Artur Portela (filho) em plena campanha do Novo Romance, na década de 60, acusou-o de ser irrecuperavelmente queiroziano, o que não tem hoje nenhum sentido. Ao tempo era preciso romper com a estrutura do romance clássico, à moda dos realistas, mas isso já tinha sido feito por outros (Joyce, Musil, Kafka, Virgínia Woolf, Faulkner, para não falar em Robbe-Grillet e companhia, que ele andava então a promover). Era necessário fazê-lo cá, e Artur Portela meteu-se nessa campanha como numa roga de vindima. Era preciso romper, entre nós, com estrutura, sintaxe, temática, pontuação, ortografia, enfim, com tudo, de tal modo que se falou na «morte do romance». É certo que agora vemos o resultado do funeral desse género literário, tal como o século XIX o produziu ao mais alto nível. Mas isso, se é muito para a evolução que as coisas tomaram (e não só no romance, mas em todas as áreas da criação) a cinquenta anos de distância deve ser relativizado. Estamos na fase de perceber o cíclico destas coisas, e uma vez tudo “desconstruído”, começou já a recuperação de certas exigências narrativas, assimilando embora as novas possibilidades.

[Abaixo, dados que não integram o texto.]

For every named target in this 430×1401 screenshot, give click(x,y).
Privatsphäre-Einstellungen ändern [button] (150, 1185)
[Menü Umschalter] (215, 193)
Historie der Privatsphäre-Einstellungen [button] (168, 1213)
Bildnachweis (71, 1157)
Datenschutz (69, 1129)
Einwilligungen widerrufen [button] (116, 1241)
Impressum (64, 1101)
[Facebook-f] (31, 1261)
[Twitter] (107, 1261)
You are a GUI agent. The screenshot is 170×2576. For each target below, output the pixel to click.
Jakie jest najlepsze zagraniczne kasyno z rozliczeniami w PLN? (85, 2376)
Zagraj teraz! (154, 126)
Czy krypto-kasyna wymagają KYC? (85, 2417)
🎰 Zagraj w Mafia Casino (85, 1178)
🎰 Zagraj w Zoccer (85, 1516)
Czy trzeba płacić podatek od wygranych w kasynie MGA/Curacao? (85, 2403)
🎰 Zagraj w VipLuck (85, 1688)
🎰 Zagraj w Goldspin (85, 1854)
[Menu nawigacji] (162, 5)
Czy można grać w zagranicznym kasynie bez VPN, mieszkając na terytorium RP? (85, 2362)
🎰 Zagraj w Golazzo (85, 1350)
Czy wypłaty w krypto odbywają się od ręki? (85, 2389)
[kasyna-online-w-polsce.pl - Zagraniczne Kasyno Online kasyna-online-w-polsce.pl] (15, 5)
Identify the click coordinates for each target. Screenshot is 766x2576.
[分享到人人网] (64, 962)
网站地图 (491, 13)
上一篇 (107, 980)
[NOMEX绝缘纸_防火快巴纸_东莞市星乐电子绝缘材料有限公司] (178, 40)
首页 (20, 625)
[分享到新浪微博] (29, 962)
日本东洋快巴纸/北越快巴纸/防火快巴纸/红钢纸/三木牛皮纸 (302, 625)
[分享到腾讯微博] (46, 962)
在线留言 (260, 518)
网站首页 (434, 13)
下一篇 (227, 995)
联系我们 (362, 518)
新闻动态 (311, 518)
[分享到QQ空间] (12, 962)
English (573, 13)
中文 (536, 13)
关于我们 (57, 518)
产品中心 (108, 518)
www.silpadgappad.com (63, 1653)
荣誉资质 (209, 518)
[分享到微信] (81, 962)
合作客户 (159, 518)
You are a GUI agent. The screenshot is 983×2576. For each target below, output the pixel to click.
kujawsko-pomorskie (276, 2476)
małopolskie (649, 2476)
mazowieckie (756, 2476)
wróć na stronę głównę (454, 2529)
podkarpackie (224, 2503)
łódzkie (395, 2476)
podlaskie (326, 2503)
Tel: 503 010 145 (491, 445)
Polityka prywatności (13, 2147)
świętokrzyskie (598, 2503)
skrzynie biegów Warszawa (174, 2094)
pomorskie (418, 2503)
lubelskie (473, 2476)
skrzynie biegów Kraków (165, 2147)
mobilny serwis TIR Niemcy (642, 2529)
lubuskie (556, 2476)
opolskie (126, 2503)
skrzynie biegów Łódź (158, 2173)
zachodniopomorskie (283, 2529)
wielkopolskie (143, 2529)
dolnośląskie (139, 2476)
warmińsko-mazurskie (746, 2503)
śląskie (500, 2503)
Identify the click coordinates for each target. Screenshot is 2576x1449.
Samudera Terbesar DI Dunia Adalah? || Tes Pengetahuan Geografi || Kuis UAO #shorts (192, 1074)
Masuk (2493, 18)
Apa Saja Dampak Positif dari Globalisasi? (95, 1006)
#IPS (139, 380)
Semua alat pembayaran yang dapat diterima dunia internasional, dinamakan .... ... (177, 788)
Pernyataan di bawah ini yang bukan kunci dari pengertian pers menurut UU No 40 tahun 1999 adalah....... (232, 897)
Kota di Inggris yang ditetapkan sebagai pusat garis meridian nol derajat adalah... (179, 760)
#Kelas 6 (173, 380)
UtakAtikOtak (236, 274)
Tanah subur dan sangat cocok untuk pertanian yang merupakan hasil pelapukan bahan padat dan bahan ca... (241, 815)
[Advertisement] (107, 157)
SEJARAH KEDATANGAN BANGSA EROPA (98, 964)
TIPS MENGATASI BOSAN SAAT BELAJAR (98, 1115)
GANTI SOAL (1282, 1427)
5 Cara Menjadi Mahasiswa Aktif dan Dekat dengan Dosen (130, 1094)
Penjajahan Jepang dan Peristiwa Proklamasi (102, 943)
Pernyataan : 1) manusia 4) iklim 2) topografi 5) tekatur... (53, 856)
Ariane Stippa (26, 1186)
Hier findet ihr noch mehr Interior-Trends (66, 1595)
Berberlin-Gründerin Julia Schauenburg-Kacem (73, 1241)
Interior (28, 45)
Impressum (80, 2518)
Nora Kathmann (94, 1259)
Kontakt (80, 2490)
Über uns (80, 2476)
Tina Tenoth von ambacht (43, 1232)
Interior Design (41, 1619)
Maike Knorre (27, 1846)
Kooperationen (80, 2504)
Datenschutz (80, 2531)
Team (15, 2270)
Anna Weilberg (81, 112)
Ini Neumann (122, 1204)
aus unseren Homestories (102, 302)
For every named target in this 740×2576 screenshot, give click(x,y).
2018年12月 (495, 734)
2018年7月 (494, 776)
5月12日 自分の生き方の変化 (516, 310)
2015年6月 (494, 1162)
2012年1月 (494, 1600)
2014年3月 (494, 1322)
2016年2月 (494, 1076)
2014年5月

Esperemos que a hora de Rodrigues Miguéis volte, porque é hoje já um clássico. Não alinhava pelos neo-realistas ortodoxos, e isso custou-lhe dissabores, mas também não rompeu com a estridência de um Vergílio Ferreira, por exemplo. Como se sabe, esse entre cá e lá nem sempre é vantajoso. Mas ele não o fez por cálculo, mas por razões artísticas. E não tem sentido a crítica de Portela porque, por um lado, a qualidade navega por cima de todas as águas, e onde ela existe não há lugar para epígonos, por outro ele é muito diferente de Eça de Queiroz. Rodrigues Miguéis, homem formado na primeira metade do século XX, influenciado por Camilo, por Raul Brandão, às vezes “próximo” de alguns mestres russos, e tendo passado quase toda a vida longe da Lisboa, onde nasceu e foi criado, quase se pode dizer que, com os imensos recursos literários que tinha, não sentiu necessidade de enveredar por uma linha de rotura. A situação de emigrante, de longamente ausente, ao reforçar a sua veia evocativa e afectiva da Lisboa da sua infância, obrigou-o, de algum modo, a servir-se de uma estrutura clássica. Mas mais aparente que real. Porque ele foi formalmente bastante moderno. João José Cochofel, falando de “Escola do Paraíso”, refere a inovadora e «subtilíssima indeterminação» entre o autor e a personagem principal, e na «descontinuidade microscópica de pequenas manchas que, por acumulação, vão criando a ilusão de um fluir contínuo». Mas o melhor dele é, como diz ainda Cochofel, a sua «linguagem tão ágil e essencial que a narrativa não parece precisar das palavras para se apresentar ao leitor», ou ter o próprio Miguéis «o sentimento de que o leitor se deixará arrebatar sem saber como, sem ver as frases, as palavras».

Relativamente a Eça, Miguéis é menos formal, mais dúctil, mais psicológico, mais angustiado, menos irónico, e sobretudo nada cáustico. Mas tem uma cor, uma agilidade, um amor às pessoas e às coisas, uma aderência narrativa às histórias e às situações que o distanciam de Eça e o tornam muito mais moderno. É pois um autor a recuperar e a divulgar. Urgentemente.